Patel has written a lucid, entertaining, and radical book that re-examines our relationship and dependence on free market economics. In the first part of this short book, Patel gives an extremely well written history of free market economics, the philosophy behind it, and its implementation and growth around the world. His explanation of the recent recession and the causes are brilliantly woven into this narrative and made simple to understand by those who may not know much about financial capital and market mechanisms.

The main thrust of his book seems to be that in putting all of our trust in the free market to create value in things (environment, human life, labour, food, land, information) we have actually become completely blind to their true value. He puts forth the idea that we need to take a step back from market ideology and look at other ways of valuing things, of understand what is property, what can be owned, what can be bought and sold. The free market misses many costs through corporations externalizing many of their operating costs onto the rest of society. For example, the costs of pollution get pushed onto the environment, the costs of health care for their employees are pushed onto government and thus onto the tax base, and so on. If these costs were truly incorporated, everything would be a lot more expensive.
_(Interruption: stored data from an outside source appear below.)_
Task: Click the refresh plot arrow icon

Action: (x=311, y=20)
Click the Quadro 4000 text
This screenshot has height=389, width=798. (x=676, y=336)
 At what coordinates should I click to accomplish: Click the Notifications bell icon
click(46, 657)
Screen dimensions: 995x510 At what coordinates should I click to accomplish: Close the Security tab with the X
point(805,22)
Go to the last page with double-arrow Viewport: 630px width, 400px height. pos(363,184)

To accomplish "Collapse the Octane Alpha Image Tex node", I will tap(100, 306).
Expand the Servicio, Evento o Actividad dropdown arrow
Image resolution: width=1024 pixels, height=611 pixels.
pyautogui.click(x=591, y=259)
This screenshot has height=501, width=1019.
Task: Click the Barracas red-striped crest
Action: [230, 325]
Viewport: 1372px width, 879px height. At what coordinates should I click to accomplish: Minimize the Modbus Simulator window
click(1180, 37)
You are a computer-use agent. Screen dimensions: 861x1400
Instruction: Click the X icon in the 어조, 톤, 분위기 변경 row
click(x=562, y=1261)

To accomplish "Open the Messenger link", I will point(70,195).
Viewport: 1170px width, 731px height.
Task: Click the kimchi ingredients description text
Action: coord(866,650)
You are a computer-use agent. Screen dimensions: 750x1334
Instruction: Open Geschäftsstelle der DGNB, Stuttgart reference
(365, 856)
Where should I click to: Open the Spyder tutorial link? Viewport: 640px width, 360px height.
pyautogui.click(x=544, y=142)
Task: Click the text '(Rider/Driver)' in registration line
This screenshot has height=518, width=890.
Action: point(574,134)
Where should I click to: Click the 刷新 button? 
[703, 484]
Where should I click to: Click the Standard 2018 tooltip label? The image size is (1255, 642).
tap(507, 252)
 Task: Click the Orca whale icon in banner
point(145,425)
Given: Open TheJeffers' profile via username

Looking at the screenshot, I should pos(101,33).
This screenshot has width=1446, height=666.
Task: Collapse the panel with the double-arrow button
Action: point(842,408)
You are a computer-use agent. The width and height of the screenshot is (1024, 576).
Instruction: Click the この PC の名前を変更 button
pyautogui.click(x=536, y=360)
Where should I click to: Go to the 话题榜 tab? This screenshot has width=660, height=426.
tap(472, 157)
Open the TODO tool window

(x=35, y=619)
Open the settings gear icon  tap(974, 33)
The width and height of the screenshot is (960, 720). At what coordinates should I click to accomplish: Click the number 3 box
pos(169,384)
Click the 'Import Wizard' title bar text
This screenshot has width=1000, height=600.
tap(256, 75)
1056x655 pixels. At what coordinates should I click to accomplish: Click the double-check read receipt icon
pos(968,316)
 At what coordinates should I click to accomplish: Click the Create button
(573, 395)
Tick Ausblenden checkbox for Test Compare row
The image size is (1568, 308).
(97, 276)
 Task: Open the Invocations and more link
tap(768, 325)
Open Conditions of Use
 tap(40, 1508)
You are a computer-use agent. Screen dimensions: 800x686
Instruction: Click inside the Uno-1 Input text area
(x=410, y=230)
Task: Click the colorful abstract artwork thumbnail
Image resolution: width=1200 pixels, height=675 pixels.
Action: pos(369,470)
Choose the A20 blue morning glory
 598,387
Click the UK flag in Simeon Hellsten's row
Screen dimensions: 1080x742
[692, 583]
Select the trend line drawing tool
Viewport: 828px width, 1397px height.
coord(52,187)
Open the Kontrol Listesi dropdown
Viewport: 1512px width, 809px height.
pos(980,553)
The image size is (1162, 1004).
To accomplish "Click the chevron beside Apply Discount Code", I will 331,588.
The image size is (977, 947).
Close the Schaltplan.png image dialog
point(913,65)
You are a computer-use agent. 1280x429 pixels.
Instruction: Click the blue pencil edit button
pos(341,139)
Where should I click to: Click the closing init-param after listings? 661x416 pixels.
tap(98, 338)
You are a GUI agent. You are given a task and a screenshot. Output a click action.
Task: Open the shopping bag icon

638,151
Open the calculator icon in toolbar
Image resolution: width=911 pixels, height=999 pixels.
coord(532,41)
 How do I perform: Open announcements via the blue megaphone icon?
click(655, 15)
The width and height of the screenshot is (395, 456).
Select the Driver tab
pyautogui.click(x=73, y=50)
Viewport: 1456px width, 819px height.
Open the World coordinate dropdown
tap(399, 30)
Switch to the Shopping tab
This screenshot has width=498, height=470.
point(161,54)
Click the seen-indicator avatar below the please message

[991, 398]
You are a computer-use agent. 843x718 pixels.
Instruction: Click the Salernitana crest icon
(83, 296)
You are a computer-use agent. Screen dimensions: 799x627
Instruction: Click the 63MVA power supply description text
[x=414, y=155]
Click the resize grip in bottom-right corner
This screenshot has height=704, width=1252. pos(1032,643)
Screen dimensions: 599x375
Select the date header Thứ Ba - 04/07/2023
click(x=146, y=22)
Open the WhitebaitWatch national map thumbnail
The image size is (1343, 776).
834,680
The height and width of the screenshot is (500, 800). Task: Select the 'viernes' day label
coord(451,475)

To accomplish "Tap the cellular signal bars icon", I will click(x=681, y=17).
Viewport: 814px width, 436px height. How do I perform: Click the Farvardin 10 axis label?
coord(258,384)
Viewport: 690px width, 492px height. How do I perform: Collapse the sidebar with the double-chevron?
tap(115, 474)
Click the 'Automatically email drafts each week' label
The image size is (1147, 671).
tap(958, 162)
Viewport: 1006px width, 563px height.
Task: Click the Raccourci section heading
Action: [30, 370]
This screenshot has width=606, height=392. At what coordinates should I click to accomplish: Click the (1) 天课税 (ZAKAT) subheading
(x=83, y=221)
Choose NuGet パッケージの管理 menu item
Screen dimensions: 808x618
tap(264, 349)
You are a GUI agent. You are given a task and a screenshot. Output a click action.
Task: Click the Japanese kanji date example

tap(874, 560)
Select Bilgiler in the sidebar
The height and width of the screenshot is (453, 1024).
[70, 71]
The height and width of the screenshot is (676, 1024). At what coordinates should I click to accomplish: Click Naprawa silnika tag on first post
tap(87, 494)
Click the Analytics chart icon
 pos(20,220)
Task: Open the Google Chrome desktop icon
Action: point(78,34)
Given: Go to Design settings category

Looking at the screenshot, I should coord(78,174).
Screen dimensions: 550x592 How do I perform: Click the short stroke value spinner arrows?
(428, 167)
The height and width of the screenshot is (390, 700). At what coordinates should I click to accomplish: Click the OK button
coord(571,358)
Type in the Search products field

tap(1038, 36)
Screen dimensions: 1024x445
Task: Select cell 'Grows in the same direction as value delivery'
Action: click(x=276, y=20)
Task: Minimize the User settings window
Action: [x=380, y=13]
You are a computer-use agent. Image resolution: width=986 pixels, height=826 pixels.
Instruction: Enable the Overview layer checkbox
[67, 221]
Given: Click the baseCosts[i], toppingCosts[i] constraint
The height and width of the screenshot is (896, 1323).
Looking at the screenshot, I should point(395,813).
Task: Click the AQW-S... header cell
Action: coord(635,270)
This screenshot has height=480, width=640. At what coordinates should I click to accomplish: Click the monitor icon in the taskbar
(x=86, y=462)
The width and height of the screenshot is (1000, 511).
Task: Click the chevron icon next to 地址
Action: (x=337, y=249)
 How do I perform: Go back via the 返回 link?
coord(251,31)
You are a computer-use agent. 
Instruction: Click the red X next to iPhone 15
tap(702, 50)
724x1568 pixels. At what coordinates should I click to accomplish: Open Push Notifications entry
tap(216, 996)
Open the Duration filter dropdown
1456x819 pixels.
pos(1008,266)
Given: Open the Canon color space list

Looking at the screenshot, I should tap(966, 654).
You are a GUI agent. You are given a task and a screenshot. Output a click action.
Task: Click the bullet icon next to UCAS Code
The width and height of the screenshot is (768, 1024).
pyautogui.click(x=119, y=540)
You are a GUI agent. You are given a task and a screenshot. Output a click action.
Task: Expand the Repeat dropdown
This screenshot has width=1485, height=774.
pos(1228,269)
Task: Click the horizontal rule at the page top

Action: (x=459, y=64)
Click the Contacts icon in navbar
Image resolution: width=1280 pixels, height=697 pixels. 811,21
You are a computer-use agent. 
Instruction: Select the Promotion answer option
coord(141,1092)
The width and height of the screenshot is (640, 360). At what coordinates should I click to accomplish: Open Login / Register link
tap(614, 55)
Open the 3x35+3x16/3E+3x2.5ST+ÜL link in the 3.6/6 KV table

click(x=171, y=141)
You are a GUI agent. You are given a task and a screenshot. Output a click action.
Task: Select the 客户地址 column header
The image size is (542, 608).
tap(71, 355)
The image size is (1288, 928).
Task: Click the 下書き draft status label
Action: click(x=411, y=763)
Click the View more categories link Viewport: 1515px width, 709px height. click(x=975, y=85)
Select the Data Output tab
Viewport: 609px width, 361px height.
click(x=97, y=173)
The second half of the book dives deep into a plethora of different global issues, all examined under the rubric of this re-evaluation of value and property and the cobra-like stranglehold the market has on our ideas of these two things. I found the second half to a bit disjointed in its wide scope from witches to shackdwellers to climate change to food security to open-source software. Patel does manage to tie things together, but not as well as he could have. Considering how well he dismantled the idea of free market ideology in the first part of the book, I didn't think he did as well as a job of filling that vacuum with the narratives and information in the second half.

Patel's vision of the future has markets of need, not profit, and includes participatory democracy and a take-back of the commons and the idea that certain things are meant to be public and not private. As he says near the end of the book, "what needs to plucked out of us is the belief that markets are the only way to value the world."

Those that have read Bill McKibben's Deep Economy or Paul Hawken's The Ecology of Commerce will have much to love in this book.